The 2 earbuds simply have different priorities, and I can see that their design choices necessitate prioritizing certain features over others. And it will be up to the user which trade-offs they are willing to make when choosing between the 2 TWS earbuds.
The first impression that I had of the Coumi ANC-860 is that the charging cases of the 2 TWS earbuds are very similar. They both have the waxed leather strap, and they’re both black. At about half the price of the Sudio Fem, the Coumi might seem like a good alternative to the Fem based on the looks.
At first glance, Coumi was able to cram a few extra features with their ANC-860, like having the ability to turn-on or turn-off ANC, having transparency mode, and claims of longer battery life. These might make the Coumi seem like a better deal, but that’s not the entire story.

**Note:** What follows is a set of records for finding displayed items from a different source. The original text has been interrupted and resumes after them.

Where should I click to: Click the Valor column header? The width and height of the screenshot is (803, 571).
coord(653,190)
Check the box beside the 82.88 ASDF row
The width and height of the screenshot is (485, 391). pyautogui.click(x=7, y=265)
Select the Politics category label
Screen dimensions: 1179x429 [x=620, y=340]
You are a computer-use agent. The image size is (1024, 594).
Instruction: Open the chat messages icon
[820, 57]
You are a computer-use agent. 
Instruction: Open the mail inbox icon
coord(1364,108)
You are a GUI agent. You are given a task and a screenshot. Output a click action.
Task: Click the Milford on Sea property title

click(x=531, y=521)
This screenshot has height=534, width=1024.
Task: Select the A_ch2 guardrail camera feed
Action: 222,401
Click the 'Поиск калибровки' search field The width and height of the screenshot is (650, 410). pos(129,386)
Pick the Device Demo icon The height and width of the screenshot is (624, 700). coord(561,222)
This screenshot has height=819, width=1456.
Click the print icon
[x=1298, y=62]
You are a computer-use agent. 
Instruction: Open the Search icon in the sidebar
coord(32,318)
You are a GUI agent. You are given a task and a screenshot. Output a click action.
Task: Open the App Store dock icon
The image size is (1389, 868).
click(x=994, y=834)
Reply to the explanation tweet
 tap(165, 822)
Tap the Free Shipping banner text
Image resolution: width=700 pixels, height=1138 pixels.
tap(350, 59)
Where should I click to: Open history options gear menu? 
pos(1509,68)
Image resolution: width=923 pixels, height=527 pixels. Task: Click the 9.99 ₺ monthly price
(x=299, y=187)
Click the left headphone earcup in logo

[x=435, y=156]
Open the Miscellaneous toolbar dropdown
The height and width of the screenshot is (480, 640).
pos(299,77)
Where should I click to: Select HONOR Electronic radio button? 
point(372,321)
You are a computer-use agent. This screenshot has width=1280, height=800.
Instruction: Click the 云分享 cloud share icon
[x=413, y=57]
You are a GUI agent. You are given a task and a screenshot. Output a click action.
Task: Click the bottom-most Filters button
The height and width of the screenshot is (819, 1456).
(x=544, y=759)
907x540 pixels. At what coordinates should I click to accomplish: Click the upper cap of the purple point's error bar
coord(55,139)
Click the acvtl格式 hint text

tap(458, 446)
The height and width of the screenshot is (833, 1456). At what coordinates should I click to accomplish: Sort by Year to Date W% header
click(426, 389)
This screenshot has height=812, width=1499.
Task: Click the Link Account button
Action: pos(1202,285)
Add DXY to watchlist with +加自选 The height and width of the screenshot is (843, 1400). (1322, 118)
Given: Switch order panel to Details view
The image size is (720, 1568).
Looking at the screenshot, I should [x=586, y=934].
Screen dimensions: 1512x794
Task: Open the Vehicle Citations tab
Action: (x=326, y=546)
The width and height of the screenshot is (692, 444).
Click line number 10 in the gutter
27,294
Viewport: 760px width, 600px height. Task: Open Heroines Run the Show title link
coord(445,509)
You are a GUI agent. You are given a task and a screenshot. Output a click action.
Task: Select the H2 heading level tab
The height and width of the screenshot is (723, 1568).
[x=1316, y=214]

Opening up the charging case of the 2 TWS earbuds, the Sudio has 4 battery indicator LEDs, where the Coumi only has 1. Also, the ear tips on the Coumi is proprietary, and the shape of the earbuds are similar to the OG AirPods. This makes the ANC-860 a bit harder to get a perfect fit with.
When I put on the ANC-860 though, I immediately missed quite a few things from the Fem. The first is the control over the mid-bass region. While the ANC-860 has a lot more in terms of bass quantity, the Fem can present a much clearer bass region.
The lower midrange is about the same on both earbuds, but the Fem has a more enhanced upper midrange region. Though the treble on the Fem is a bit lacking, the treble on the ANC-860 is even more relaxed sounding.
While the 2 TWS earbuds might give a similar first impression due to how close their cases look, the ANC-860 has a very different sonic presentation when compared to the Fem.
The Fem immediately shows its Swedish roots, as the design language is minimalist but functional. From the case to the earbuds themselves, the aesthetic is well thought out with a simple elegance to the whole aesthetic.
The Realtek Bluetooth SoC might implement some features differently from its Qualcomm counterparts, but the Fem can integrate them well into its system.
Listening to the Fem, I found it to be controlled, but appropriately accentuated at the right spots in terms of painting a soundscape. It is not audiophile-level but suitably tuned for a non-fatiguing casual listening experience.
Overall, the Fem is a product that incorporates Swedish design principles and an above-average consumer-orientated listening experience.